- _EXERCISE AIM_
Lines with "will" in the entries below: count them and reply with the number alone.
Segment Start: SUPPLIED RECORDS
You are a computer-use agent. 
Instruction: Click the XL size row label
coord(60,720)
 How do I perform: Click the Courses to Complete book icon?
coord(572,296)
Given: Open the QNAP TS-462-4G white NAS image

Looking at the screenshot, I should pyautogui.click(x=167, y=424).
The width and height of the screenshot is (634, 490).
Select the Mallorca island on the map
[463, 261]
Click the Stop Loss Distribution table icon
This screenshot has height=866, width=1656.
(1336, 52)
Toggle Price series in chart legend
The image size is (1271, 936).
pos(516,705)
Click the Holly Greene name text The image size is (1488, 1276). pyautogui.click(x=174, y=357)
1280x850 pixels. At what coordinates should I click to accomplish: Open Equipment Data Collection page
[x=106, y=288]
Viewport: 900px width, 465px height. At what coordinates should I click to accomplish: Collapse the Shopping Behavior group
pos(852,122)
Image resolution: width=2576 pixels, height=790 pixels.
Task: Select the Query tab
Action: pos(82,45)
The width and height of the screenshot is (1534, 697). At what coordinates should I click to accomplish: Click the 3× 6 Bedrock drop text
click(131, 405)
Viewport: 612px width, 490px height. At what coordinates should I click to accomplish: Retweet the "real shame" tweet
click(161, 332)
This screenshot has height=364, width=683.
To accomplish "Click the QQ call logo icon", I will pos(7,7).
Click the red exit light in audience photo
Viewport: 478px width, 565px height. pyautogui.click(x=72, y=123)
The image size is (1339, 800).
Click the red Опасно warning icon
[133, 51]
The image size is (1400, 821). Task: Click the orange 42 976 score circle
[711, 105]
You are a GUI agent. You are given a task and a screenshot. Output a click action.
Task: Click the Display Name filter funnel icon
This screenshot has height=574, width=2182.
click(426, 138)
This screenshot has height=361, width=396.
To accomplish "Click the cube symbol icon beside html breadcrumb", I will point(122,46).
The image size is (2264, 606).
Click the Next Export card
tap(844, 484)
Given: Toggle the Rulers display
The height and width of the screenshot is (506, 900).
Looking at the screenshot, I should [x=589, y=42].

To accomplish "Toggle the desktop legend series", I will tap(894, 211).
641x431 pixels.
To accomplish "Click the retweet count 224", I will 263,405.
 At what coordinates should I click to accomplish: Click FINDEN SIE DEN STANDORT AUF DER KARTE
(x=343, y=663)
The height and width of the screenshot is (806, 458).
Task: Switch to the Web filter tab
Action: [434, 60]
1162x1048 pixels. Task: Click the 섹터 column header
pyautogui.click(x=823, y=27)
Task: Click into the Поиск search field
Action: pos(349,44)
Segment End: SUPPLIED RECORDS
- _WORKED SOLUTION_
4